这声吼太响,直接把对面吓挂断了,再回拨过去,接电话的却换成老板。耐着脾气要刚才的瞎子接电话,老板对这称谓不满意,说他们这里视障人士多,找哪位。陈责急着说那个声音哑的,毁容的。老板彻底怒了,回骂句没礼貌的混账,然后直接拉黑陈责,电话怎么都拨不进去了。
操!怎么不把话说完!
陈责瞄了眼手机屏,剩三小时,只要孟援朝不提前找他,时间还算够。但对方真会乖乖等在推拿房吗?心中紧迫,陈责立刻拦了辆出租车,付钱,而后掏孟援朝给的那把虎纹匕首逼司机坐在副驾,一路闯灯冲去了西区。

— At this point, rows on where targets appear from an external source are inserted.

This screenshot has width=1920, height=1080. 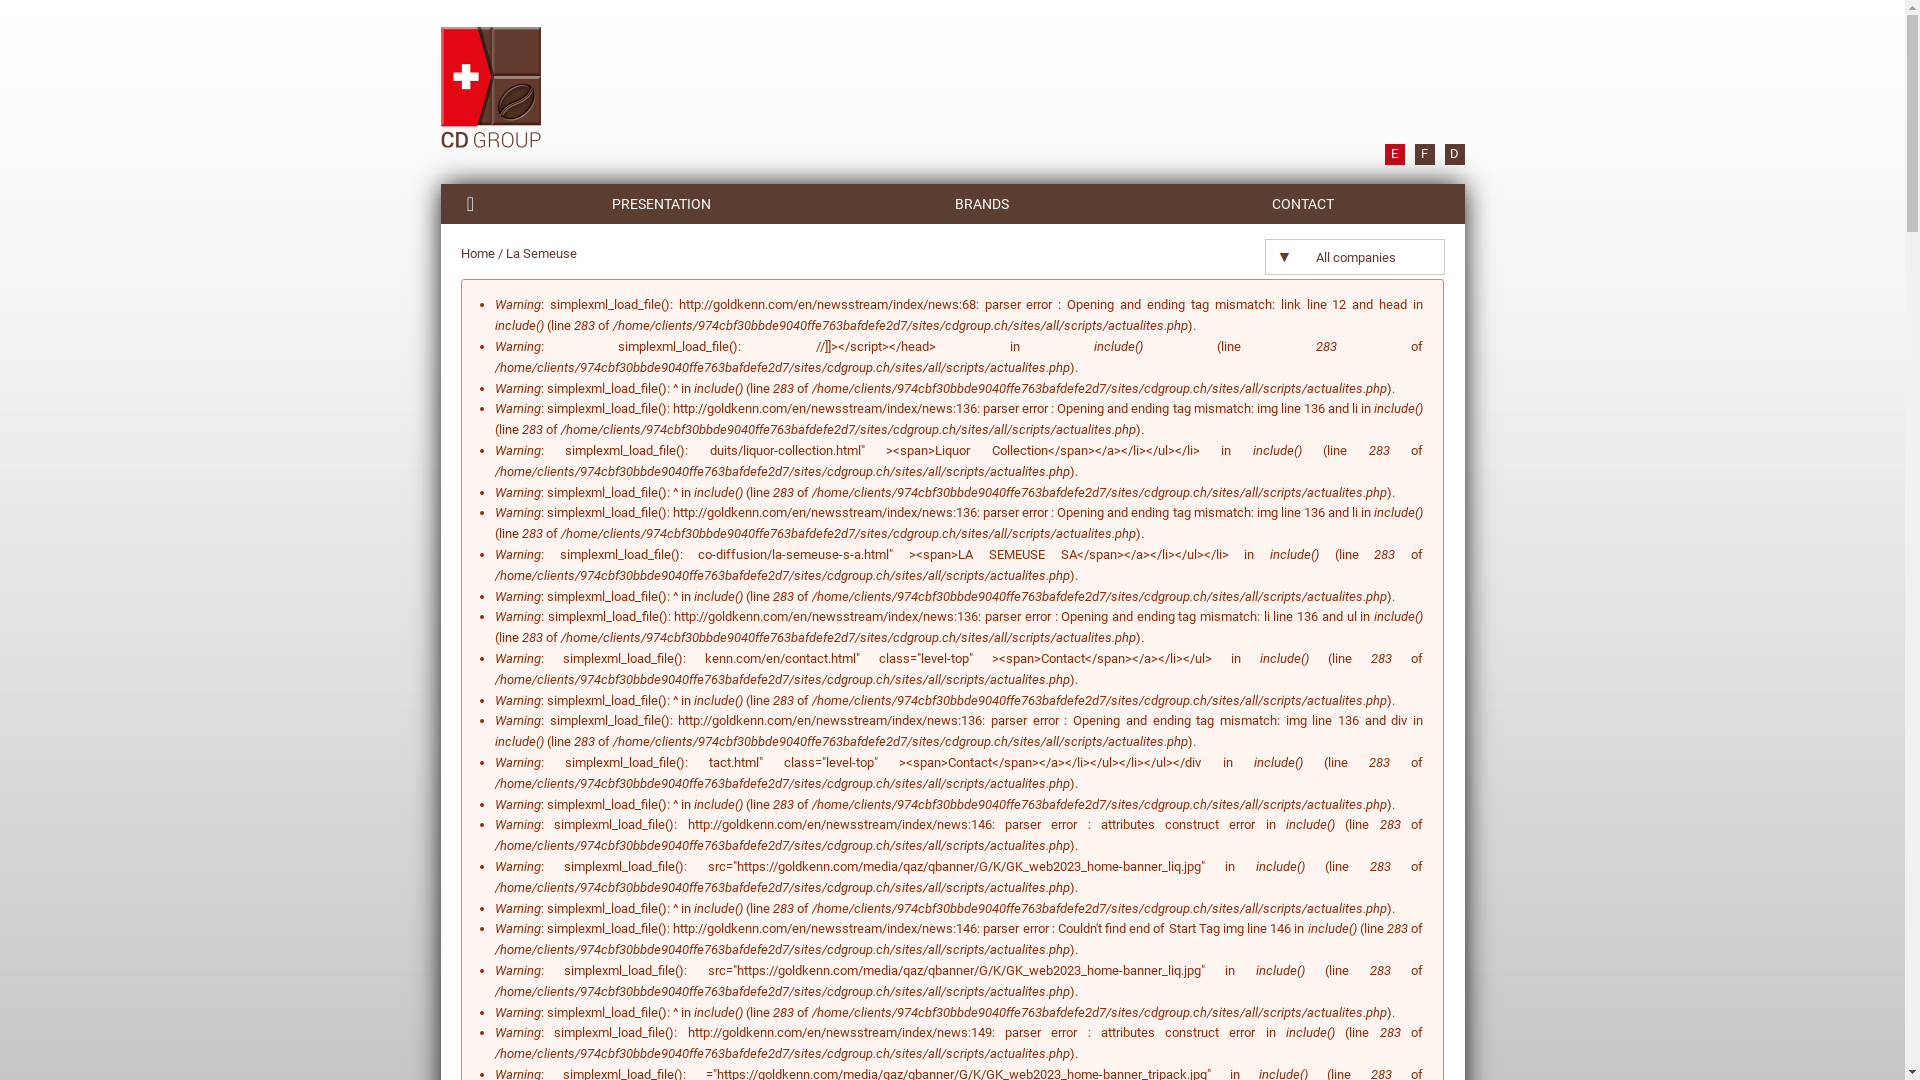 What do you see at coordinates (660, 204) in the screenshot?
I see `PRESENTATION` at bounding box center [660, 204].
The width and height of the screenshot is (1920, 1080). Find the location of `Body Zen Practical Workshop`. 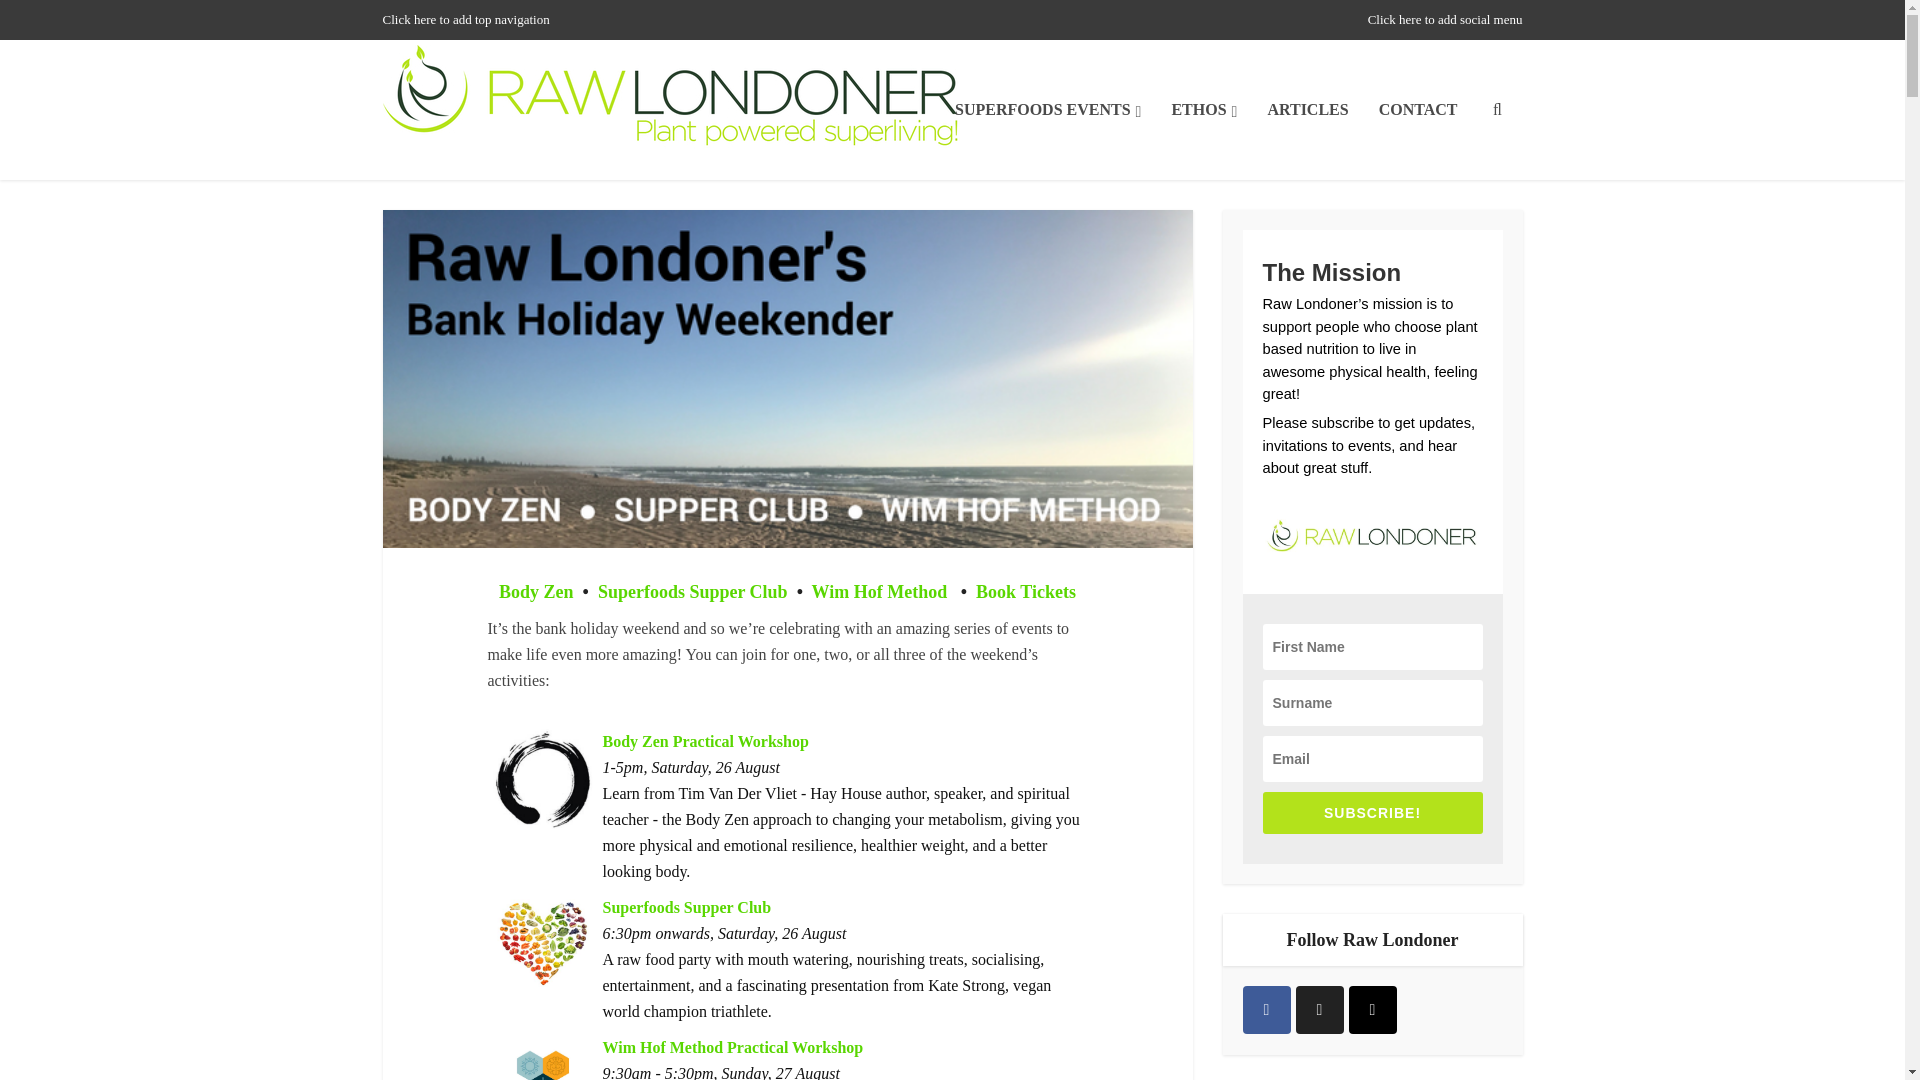

Body Zen Practical Workshop is located at coordinates (705, 740).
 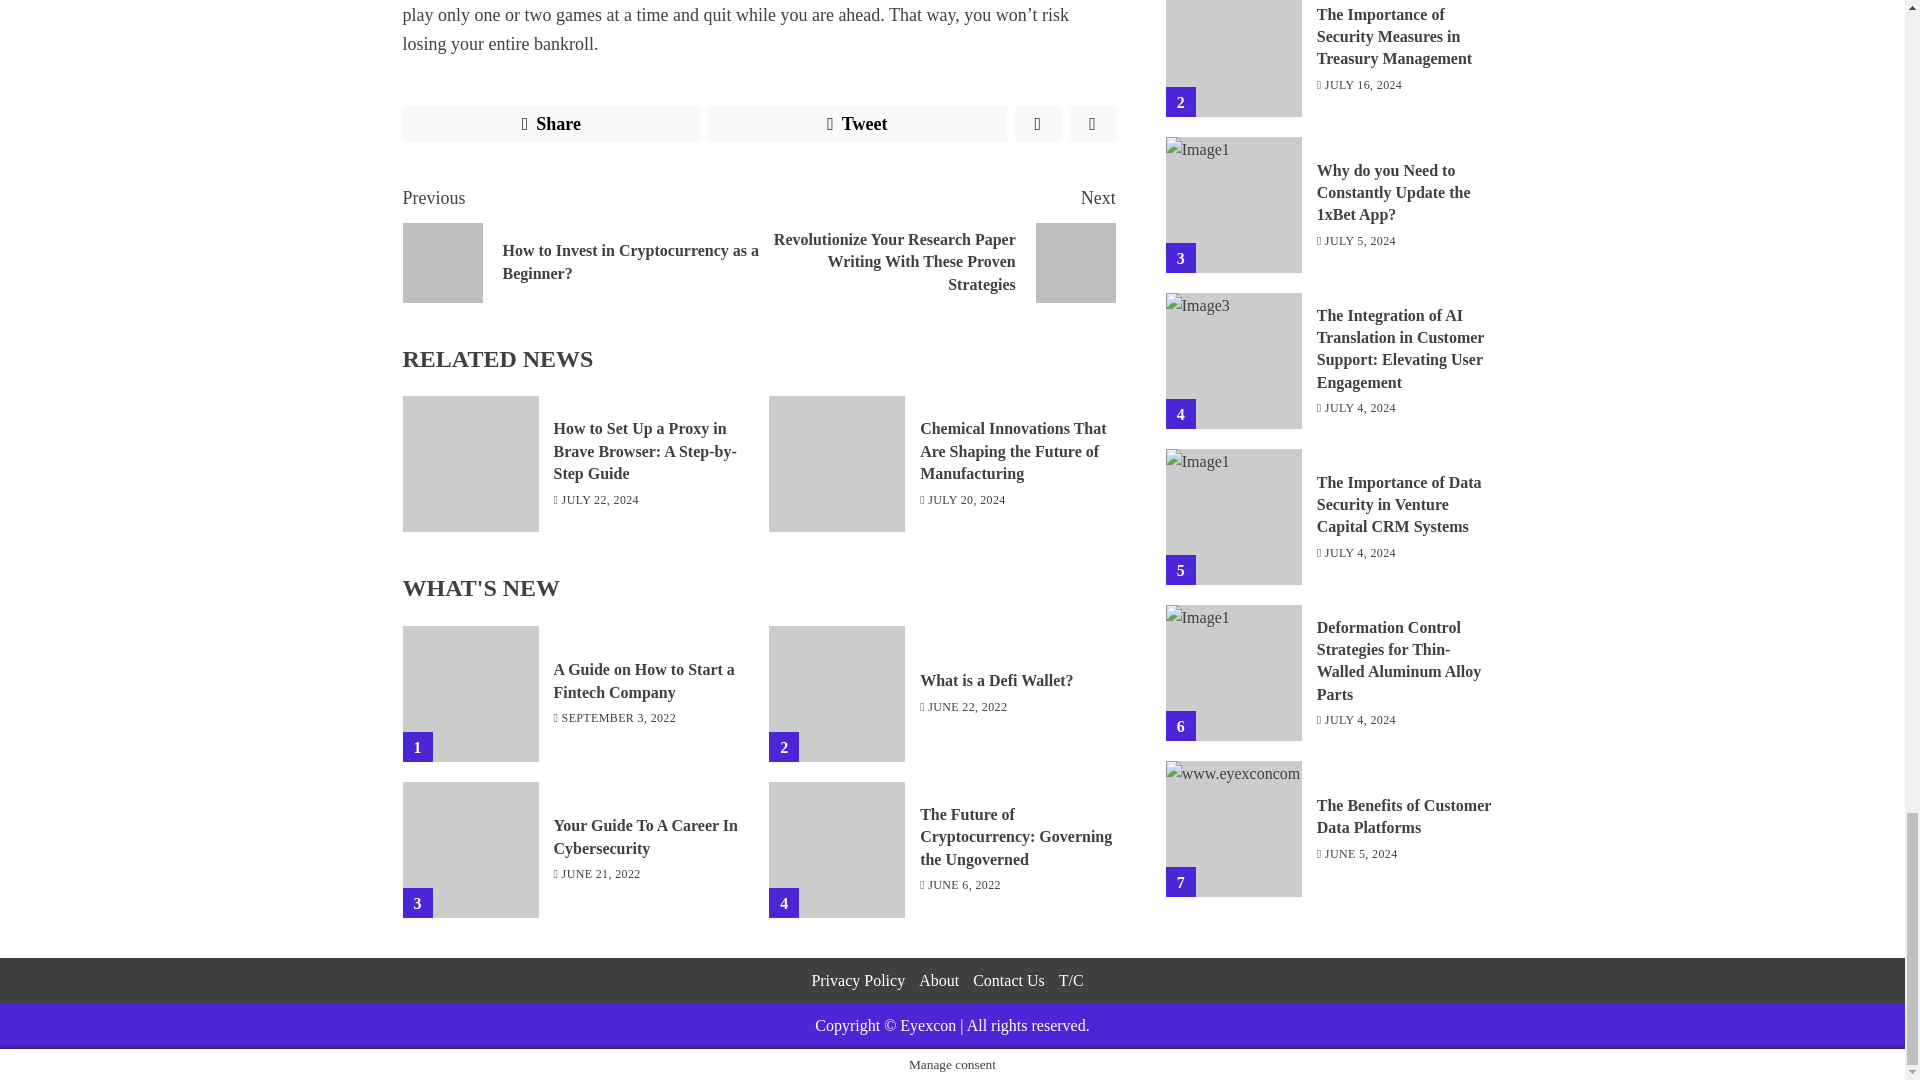 I want to click on What is a Defi Wallet?, so click(x=836, y=694).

车门一甩快步冲向推拿店,还没到营业时间,卷帘门闭得死死的。陈责在门前左顾右盼,注意到有个鬼鬼祟祟的家伙蜷蹲在店外十米左右的角落,走近了发现正是那名毁容的推拿师傅邓可可,真在等他。
津渡的晨光刚刚露了头,邓可可却避开那点温暖,躲在湿冷生苔的墙角阴影处。先前在推拿房里碰见时,这股胆怯惶恐还不太明显,但似乎只要离了熟悉环境,他便成了有自知之明的弱虫,全力隐匿自己的存在。盲眼、寸头、丑陋面容、森冷的白大褂,更吓人的那方反而畏畏缩缩,让陈责有些摸不清邓可可在想什么。
“喂,我来了。”
“呜啊!”邓可可又被吓到,冷不丁惨叫了声,瑟瑟发抖。
“怕什么。”考虑到对方失明,陈责做起自我介绍,“是我,陈责,你刚才给我打了电话的。”
“陈责,是陈责吗?是陈萍弟弟那个陈责吗?”
“你认识陈萍?”陈责俯瞰着,叹了口气,躲墙角发抖的盲人和青龙纹身的社会哥,这样下去非闹误会不可。陈责将邓可可拎起,还问要不要找个长椅坐着,双方有话好好说慢慢说,他会仔细听的。
邓可可左手抓右手,右手抓左手,终于鼓起勇气说出第一句正经话:
“陈萍姐最近过得怎么样,能,能帮我向她问个好吗……?别,别说是谁,就只是……问个好……有人想向她问好……”
大口凉气抽进陈责肺里。好在邓可可看不见,否则以陈责现在的表情,非把老鼠胆量的邓可可吓死不可。陈责酝酿了很久,平复心情,道:“没了吗。”
“陈萍姐的发夹,我想你带走……帮我……帮我还给她……”邓可可解释说当初陈责为李存玉师傅拿大提琴时就想找他帮忙了,但一直没插上话。好在当时陈责留了联系方式,想了好久,才觉得发夹还是物归原主比较好,她没理由继续拿着。
“还有,请……请帮我向她说句,说句对不起……对不起……真的……真的对不起……”
邓可可说,她和陈萍本来是朋友,在晓兰理发店认识的好朋友。